It’s funny, but until very recently I haven’t felt 100% comfortable calling myself a yogi. I’ve always enjoyed yoga but it was definitely more of casual thing for me than it is now. After almost five months of yoga teacher training I feel like I am really starting to grasp a lot more knowledge and that really empowers me to graduate myself to yogi status.
Being a yogi to me is not about how well I can do a headstand(not very well) or a hand stand(only against a wall!) but more about how it makes me feel when I show up to the mat and at least try. The simple act of attending classes, workshops and trainings gives me the knowledge I’ve been thirsting for as well as the courage I need to learn and grow even more.
I still remember one of my earlier experiences with yoga. After purchasing a groupon deal I arrived at the studio to find that half of the city also purchased the same deal and decided to attend the same class! The room was ridiculously crowded and I remember being pretty grossed out when the dude next to me was sweating on my mat!
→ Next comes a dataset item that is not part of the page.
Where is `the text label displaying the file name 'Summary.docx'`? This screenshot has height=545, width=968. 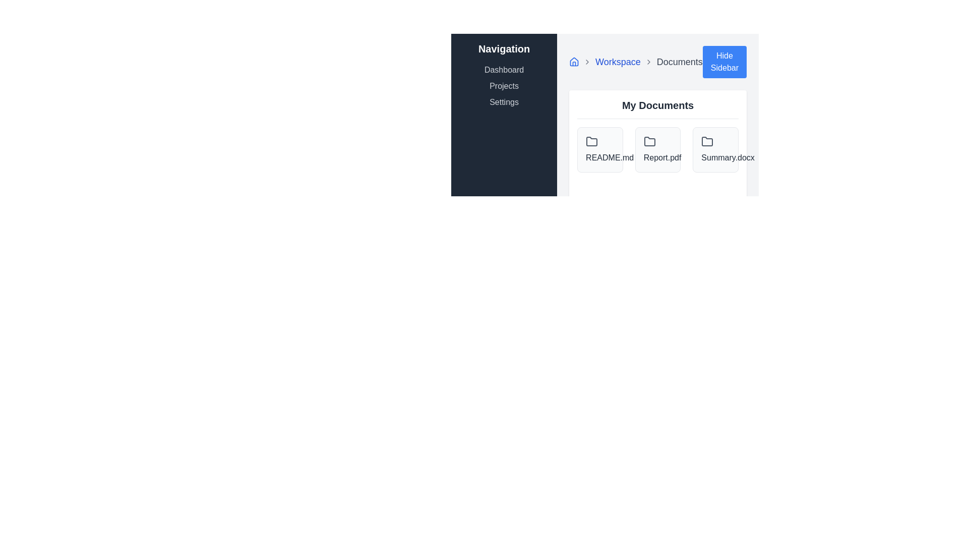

Everything seemed too hard or out of reach for me physically. Then when the teacher demo’d some of her amazing arm balances and crazy body contortions I felt a weird combination of alienation and inspiration. While I knew I was nowhere close to looking like that, I also knew that I wanted to be strong. I wanted to be able to do that, too.
Since then, I’ve found a couple other studios that were more my speed. The teachers are more down to earth and the classes feel more inclusive. After a while I heard about a training that was beginning in September 2013 and I felt in my gut that I should sign up. To really delve deeper into my knowledge of yoga and to study the physical and mental aspects were important to me. Being a part of a community of like-minded people was a huge motivation as well. By signing up for the teacher training I felt like I was showing a commitment to an interest that I would like to steer my life toward.
Some days I think into the future and try to imagine what will be crossing through my mind as an old woman who is approaching the end of life. What will I think most fondly of when I look back on my lifetime and how much of my life will those experiences account for? Then, upon returning to my current circumstances, how much of my current life is spent doing the things that I love and care about? What percentage of my life is spent dedicated to something for which I feel passionate, connected and ON?
Becoming a yogi has led me to ask myself these types of questions and, just as importantly, has provided me with the tools I need to answer them. My search will never be over but the awareness of the search has brought me immeasurable joy. I can hardly wait to see where it takes me and happier than ever to stop and take a deep breath and just be grateful.